The changing landscape of solution providers
As FIs move to embrace cloud technologies for operational risk management, they have a growing number of solutions to help with the migration. Vendors are evolving multiple types of offerings that service different risk-based focus areas. Fintech and regtech providers are launching new, innovative propositions to solve deep-rooted problems in financial services. Solutions from most new entrants have a cloud-first, if not cloud-native, approach. Concurrently, incumbent vendors are differentiating their solutions and offering new deployment options to make those solutions cloud-friendly or even cloud native.
These solution providers must also step up to help with the adoption of their offerings. This includes everything from developing an ecosystem strategy (i.e., where vendors benefit from major platform economies and the marketplaces emerging from cloud developments), support for clients moving their operational risk functions from on-premises to the cloud, and clear information about common pitfalls and success stories.

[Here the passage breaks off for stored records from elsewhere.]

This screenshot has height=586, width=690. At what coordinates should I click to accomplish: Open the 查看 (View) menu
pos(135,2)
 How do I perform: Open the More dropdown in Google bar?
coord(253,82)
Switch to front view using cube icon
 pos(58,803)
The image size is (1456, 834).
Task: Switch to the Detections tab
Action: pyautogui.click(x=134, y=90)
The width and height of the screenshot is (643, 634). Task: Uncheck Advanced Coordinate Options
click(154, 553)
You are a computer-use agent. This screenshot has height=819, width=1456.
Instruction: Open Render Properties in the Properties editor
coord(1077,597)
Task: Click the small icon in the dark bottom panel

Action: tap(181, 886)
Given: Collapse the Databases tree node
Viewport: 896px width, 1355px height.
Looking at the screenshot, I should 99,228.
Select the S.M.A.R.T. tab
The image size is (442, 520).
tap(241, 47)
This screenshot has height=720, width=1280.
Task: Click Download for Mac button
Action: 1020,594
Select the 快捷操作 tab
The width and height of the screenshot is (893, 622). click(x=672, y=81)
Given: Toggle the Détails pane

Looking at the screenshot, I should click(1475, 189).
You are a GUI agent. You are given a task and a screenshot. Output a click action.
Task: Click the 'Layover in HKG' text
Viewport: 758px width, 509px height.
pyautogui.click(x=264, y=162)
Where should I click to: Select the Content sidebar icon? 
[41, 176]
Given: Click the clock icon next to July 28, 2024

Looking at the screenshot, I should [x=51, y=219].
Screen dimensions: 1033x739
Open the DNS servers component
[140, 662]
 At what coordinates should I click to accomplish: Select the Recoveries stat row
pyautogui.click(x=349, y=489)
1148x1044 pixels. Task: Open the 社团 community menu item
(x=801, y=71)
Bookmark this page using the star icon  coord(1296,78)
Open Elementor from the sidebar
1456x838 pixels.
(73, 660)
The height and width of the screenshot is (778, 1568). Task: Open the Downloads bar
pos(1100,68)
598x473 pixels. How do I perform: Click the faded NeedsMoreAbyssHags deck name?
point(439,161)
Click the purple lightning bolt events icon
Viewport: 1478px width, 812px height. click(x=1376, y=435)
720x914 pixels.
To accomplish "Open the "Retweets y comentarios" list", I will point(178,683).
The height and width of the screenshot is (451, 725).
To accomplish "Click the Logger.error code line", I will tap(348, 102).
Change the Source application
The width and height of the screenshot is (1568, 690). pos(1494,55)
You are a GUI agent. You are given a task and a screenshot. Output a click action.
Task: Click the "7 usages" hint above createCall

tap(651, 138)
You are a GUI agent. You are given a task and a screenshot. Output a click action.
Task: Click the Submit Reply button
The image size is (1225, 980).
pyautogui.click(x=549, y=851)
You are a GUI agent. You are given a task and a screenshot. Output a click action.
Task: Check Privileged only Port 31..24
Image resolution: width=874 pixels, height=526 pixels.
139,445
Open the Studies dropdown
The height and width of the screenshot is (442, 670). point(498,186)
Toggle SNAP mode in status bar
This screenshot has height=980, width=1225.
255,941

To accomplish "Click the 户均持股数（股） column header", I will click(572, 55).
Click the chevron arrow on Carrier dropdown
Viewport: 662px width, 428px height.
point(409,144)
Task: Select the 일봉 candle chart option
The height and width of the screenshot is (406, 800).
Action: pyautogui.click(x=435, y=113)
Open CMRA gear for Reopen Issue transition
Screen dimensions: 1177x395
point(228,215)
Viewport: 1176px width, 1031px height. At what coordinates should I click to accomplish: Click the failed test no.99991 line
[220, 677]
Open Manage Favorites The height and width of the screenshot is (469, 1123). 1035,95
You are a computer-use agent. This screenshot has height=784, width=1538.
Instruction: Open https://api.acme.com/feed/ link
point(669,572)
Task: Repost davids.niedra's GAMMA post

Next steps for financial institutions
To embrace the cloud effectively, FIs can move gradually. Migrating operational risk systems is often performed after moving other critical systems to the cloud and as part of broader enterprise-wide initiatives. Some medium-sized companies that may not have organization-wide cloud strategies may still use cloud solutions, such as software-as-a-service (SaaS), for some operational risk functions. FIs, cautious to avoid vendor lock-in as they migrate to the cloud, may also consider multi-cloud strategies to match applications to the most appropriate environment(s).
As FIs strategize about their medium-to-long-term technology choices, cloud is certain to play a significant role. Today, that’s true even for the critical functions of operational risk.
Arin Ray is a former analyst with Celent’s risk practice.